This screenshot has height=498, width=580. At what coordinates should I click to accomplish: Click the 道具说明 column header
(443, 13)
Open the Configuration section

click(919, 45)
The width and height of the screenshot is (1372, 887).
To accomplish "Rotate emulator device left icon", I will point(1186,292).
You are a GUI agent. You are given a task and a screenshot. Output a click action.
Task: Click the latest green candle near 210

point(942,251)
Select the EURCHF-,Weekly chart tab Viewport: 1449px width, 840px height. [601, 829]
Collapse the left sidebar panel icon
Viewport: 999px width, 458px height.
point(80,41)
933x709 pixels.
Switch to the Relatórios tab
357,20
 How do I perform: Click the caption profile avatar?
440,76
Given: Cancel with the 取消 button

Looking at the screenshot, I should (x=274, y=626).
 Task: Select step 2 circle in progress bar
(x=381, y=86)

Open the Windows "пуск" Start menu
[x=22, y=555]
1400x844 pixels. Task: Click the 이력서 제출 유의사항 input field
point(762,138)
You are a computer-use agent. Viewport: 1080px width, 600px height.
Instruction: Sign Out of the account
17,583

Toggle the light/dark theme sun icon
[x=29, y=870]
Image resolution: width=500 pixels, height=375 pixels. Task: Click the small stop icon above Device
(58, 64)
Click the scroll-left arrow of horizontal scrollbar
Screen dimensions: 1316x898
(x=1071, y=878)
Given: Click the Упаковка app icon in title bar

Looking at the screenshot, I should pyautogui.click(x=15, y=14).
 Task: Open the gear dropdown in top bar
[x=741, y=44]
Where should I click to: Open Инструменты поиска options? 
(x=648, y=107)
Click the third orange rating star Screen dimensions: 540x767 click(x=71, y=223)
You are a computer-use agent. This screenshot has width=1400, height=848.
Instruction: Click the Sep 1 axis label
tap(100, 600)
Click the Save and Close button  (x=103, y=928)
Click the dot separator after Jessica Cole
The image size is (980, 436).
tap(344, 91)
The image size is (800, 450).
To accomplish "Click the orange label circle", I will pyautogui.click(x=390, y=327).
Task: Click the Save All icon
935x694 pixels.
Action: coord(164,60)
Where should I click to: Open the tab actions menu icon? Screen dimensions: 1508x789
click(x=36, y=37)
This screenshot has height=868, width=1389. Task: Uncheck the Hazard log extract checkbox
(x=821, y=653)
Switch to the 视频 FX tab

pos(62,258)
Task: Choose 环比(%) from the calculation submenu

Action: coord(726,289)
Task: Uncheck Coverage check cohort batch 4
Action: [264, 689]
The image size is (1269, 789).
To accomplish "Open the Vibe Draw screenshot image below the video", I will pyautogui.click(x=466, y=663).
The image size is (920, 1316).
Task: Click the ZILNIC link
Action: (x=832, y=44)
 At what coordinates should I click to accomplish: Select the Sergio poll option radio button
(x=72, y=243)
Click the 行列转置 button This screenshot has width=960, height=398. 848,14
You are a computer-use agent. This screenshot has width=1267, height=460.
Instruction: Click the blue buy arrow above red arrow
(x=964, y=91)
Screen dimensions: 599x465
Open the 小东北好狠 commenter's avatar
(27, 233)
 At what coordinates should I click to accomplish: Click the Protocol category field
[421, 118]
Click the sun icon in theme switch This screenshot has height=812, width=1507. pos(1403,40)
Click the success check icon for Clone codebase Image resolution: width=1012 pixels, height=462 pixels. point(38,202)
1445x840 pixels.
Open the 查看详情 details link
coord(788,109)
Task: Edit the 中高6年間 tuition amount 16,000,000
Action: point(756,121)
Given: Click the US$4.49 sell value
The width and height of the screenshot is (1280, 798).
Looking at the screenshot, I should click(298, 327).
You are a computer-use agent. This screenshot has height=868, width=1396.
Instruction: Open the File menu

####

• Exercise directions: Rewrite every line of the rows above as a JSON list of strings, with one string per line and blank lines dropped.

• Final answer:
[
  "This screenshot has height=498, width=580. At what coordinates should I click to accomplish: Click the 道具说明 column header",
  "(443, 13)",
  "Open the Configuration section",
  "click(919, 45)",
  "The width and height of the screenshot is (1372, 887).",
  "To accomplish \"Rotate emulator device left icon\", I will point(1186,292).",
  "You are a GUI agent. You are given a task and a screenshot. Output a click action.",
  "Task: Click the latest green candle near 210",
  "point(942,251)",
  "Select the EURCHF-,Weekly chart tab Viewport: 1449px width, 840px height. [601, 829]",
  "Collapse the left sidebar panel icon",
  "Viewport: 999px width, 458px height.",
  "point(80,41)",
  "933x709 pixels.",
  "Switch to the Relatórios tab",
  "357,20",
  " How do I perform: Click the caption profile avatar?",
  "440,76",
  "Given: Cancel with the 取消 button",
  "Looking at the screenshot, I should (x=274, y=626).",
  " Task: Select step 2 circle in progress bar",
  "(x=381, y=86)",
  "Open the Windows \"пуск\" Start menu",
  "[x=22, y=555]",
  "1400x844 pixels. Task: Click the 이력서 제출 유의사항 input field",
  "point(762,138)",
  "You are a computer-use agent. Viewport: 1080px width, 600px height.",
  "Instruction: Sign Out of the account",
  "17,583",
  "Toggle the light/dark theme sun icon",
  "[x=29, y=870]",
  "Image resolution: width=500 pixels, height=375 pixels. Task: Click the small stop icon above Device",
  "(58, 64)",
  "Click the scroll-left arrow of horizontal scrollbar",
  "Screen dimensions: 1316x898",
  "(x=1071, y=878)",
  "Given: Click the Упаковка app icon in title bar",
  "Looking at the screenshot, I should pyautogui.click(x=15, y=14).",
  " Task: Open the gear dropdown in top bar",
  "[x=741, y=44]",
  "Where should I click to: Open Инструменты поиска options? ",
  "(x=648, y=107)",
  "Click the third orange rating star Screen dimensions: 540x767 click(x=71, y=223)",
  "You are a computer-use agent. This screenshot has width=1400, height=848.",
  "Instruction: Click the Sep 1 axis label",
  "tap(100, 600)",
  "Click the Save and Close button  (x=103, y=928)",
  "Click the dot separator after Jessica Cole",
  "The image size is (980, 436).",
  "tap(344, 91)",
  "The image size is (800, 450).",
  "To accomplish \"Click the orange label circle\", I will pyautogui.click(x=390, y=327).",
  "Task: Click the Save All icon",
  "935x694 pixels.",
  "Action: coord(164,60)",
  "Where should I click to: Open the tab actions menu icon? Screen dimensions: 1508x789",
  "click(x=36, y=37)",
  "This screenshot has height=868, width=1389. Task: Uncheck the Hazard log extract checkbox",
  "(x=821, y=653)",
  "Switch to the 视频 FX tab",
  "pos(62,258)",
  "Task: Choose 环比(%) from the calculation submenu",
  "Action: coord(726,289)",
  "Task: Uncheck Coverage check cohort batch 4",
  "Action: [264, 689]",
  "The image size is (1269, 789).",
  "To accomplish \"Open the Vibe Draw screenshot image below the video\", I will pyautogui.click(x=466, y=663).",
  "The image size is (920, 1316).",
  "Task: Click the ZILNIC link",
  "Action: (x=832, y=44)",
  " At what coordinates should I click to accomplish: Select the Sergio poll option radio button",
  "(x=72, y=243)",
  "Click the 行列转置 button This screenshot has width=960, height=398. 848,14",
  "You are a computer-use agent. This screenshot has width=1267, height=460.",
  "Instruction: Click the blue buy arrow above red arrow",
  "(x=964, y=91)",
  "Screen dimensions: 599x465",
  "Open the 小东北好狠 commenter's avatar",
  "(27, 233)",
  " At what coordinates should I click to accomplish: Click the Protocol category field",
  "[421, 118]",
  "Click the sun icon in theme switch This screenshot has height=812, width=1507. pos(1403,40)",
  "Click the success check icon for Clone codebase Image resolution: width=1012 pixels, height=462 pixels. point(38,202)",
  "1445x840 pixels.",
  "Open the 查看详情 details link",
  "coord(788,109)",
  "Task: Edit the 中高6年間 tuition amount 16,000,000",
  "Action: point(756,121)",
  "Given: Click the US$4.49 sell value",
  "The width and height of the screenshot is (1280, 798).",
  "Looking at the screenshot, I should click(298, 327).",
  "You are a computer-use agent. This screenshot has height=868, width=1396.",
  "Instruction: Open the File menu"
]